Y ya no le quedan dudas, porque al aclarar “yo sí”, al no elegir decir solamente “sí”, su hija está también diciendo que hay alguien, otro, que no lo está. Ella sí está bien. Ella. Pablo se queda esperando pero la chica no le pregunta cómo está él, ni dice nada más. Entonces decide irse, da unos pasos, toma el picaporte y lo gira; sin embargo, antes de abrir la puerta y dejar el cuarto se arrepiente, vuelve y le pregunta:
-Decime una cosa, ¿vos cómo me ves a mí?
-¿Qué?-le pregunta ella.
-No sé, digo, me ves bien, me ves mal, me ves viejo, o gordo, o pasado de moda. ¿Cómo me ves, Francisca?

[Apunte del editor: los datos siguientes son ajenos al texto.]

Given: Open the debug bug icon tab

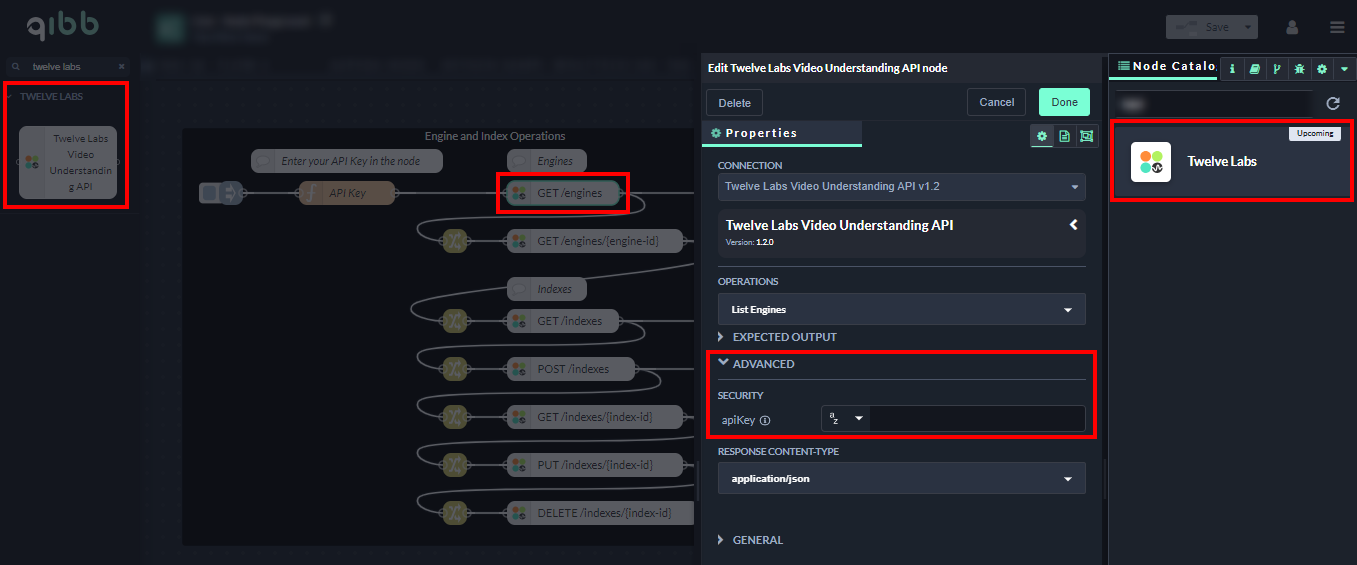Looking at the screenshot, I should [x=1299, y=69].
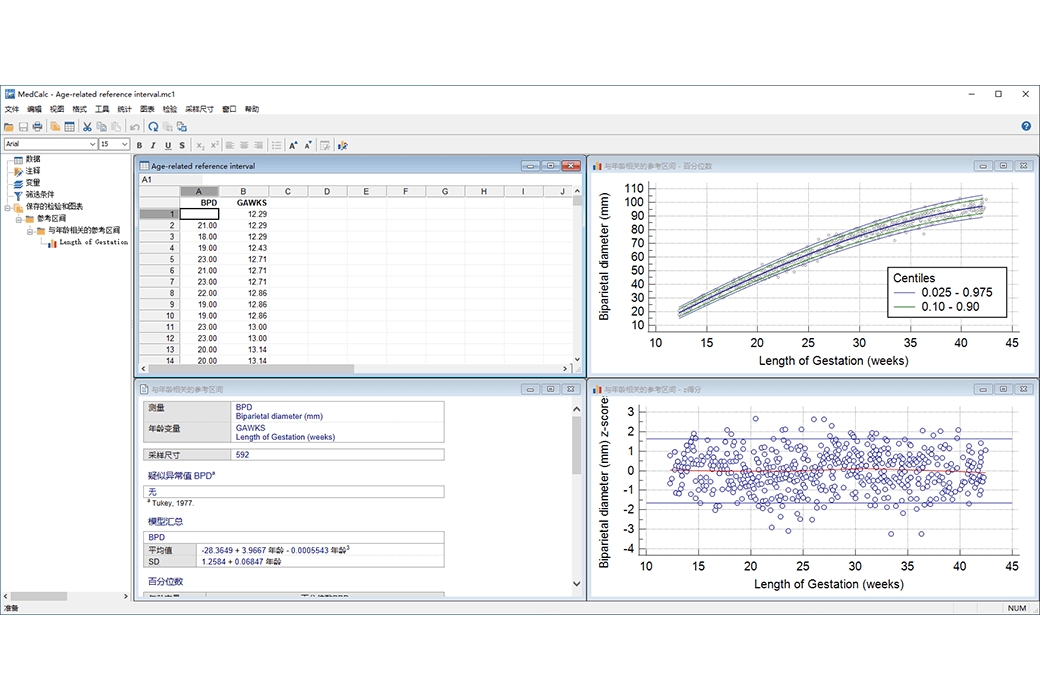This screenshot has width=1040, height=700.
Task: Click the Cut scissors icon
Action: (87, 127)
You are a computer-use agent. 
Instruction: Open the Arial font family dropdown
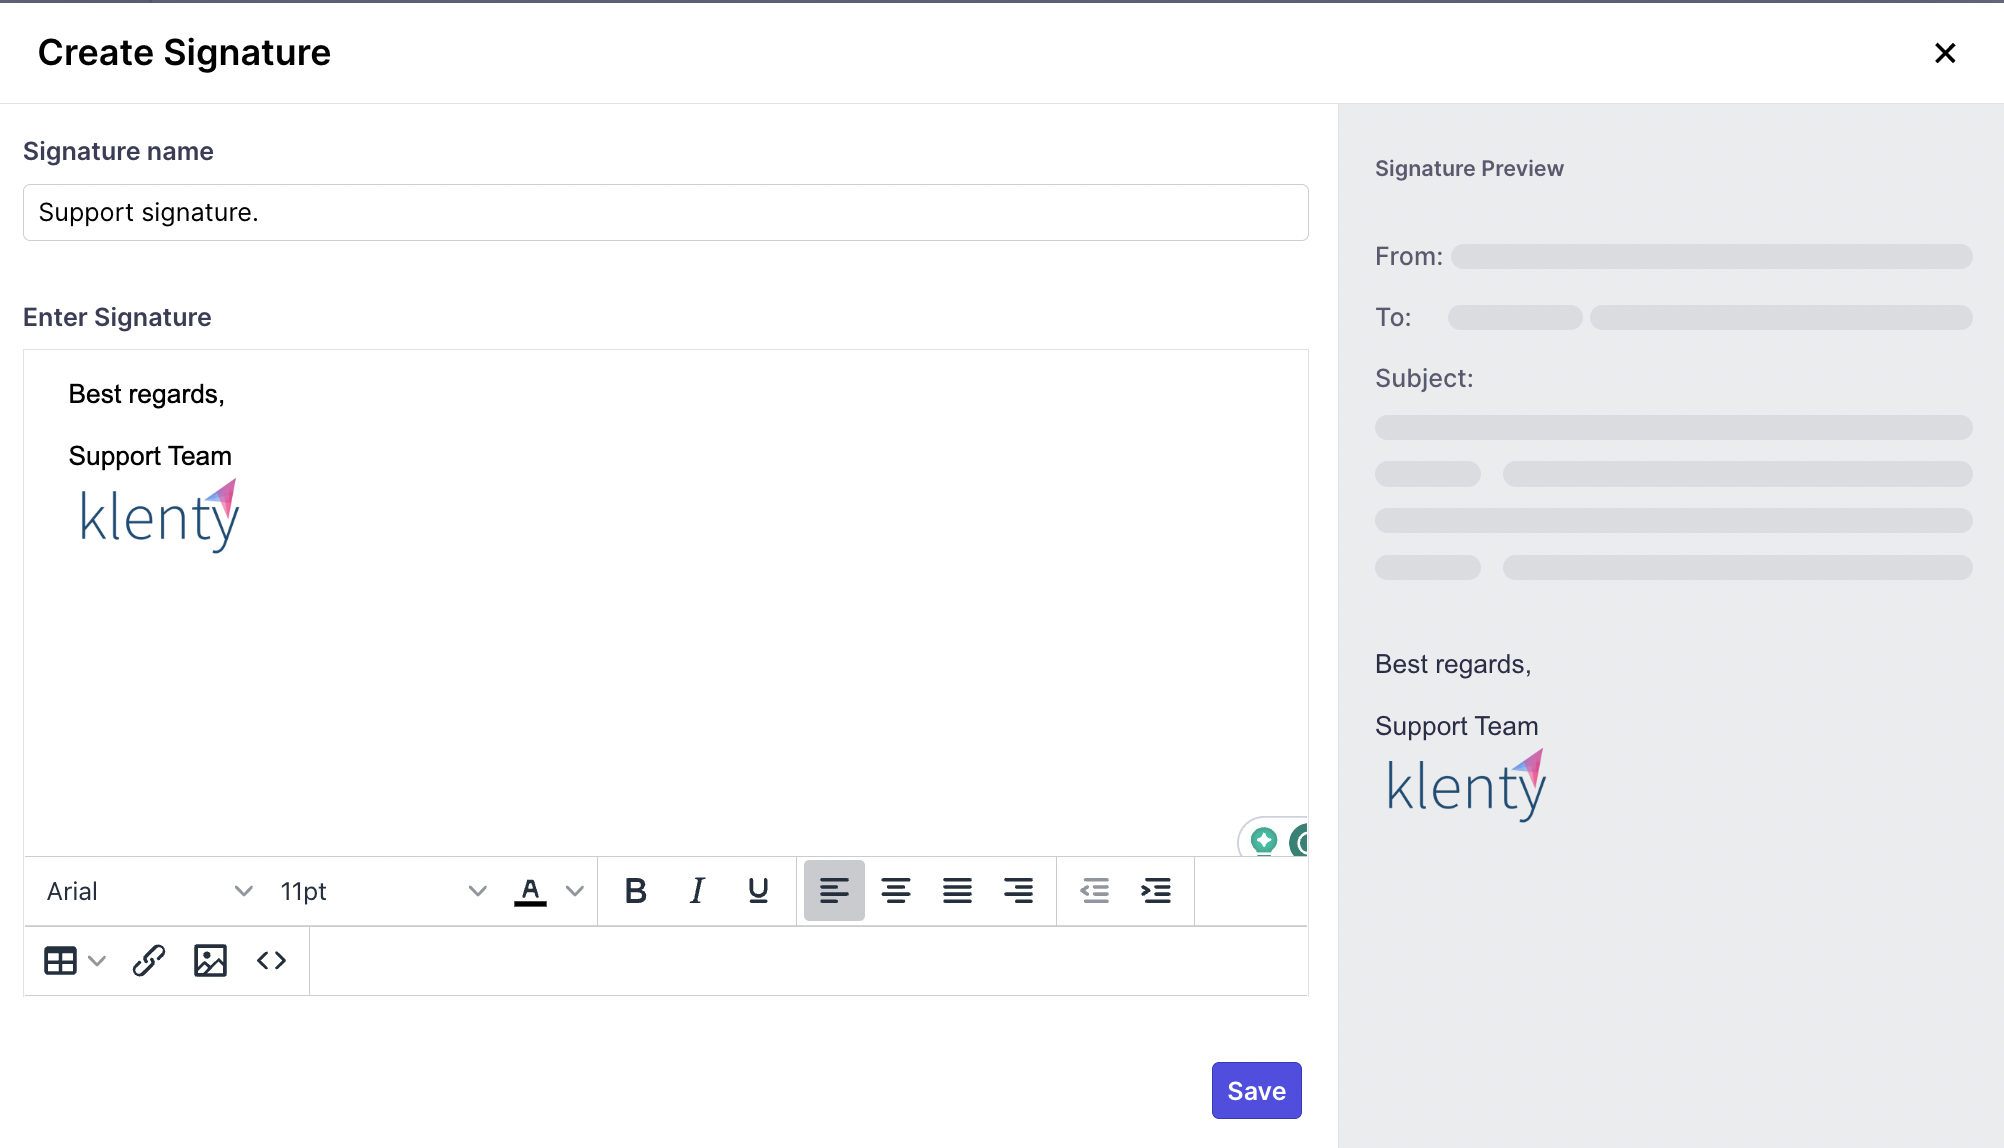(x=149, y=890)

-Yo no te veo, papá, vos sos mi papá.
-¿Y eso que tiene que ver?
-Que no te veo, que no te miro.
-Mirame, entonces, y decime.
-¿Me estás hablando en serio?
-Muy en serio.
La chica, entonces, se lo queda mirando; por un momento hasta parece preocupada por él, como si pensara que su padre está mal o enfermo. Pero con la poca constancia que les duran ciertas preocupaciones a los adolescentes, Francisca vuelve a lo suyo sin decir nada y se sumerge en la computadora. Él insiste:
-Mirame y decime, por favor. Ella levanta la cabeza:
-¿Estás seguro de que querés saber?
-Sí-dice él.
-Patético, papá.
Y apenas termina de decir “patético”, Francisca le da otra vez la espalda y se pone a buscar una nueva canción en el listado interminable de temas musicales que aparece frente a ella en la pantalla de su computadora.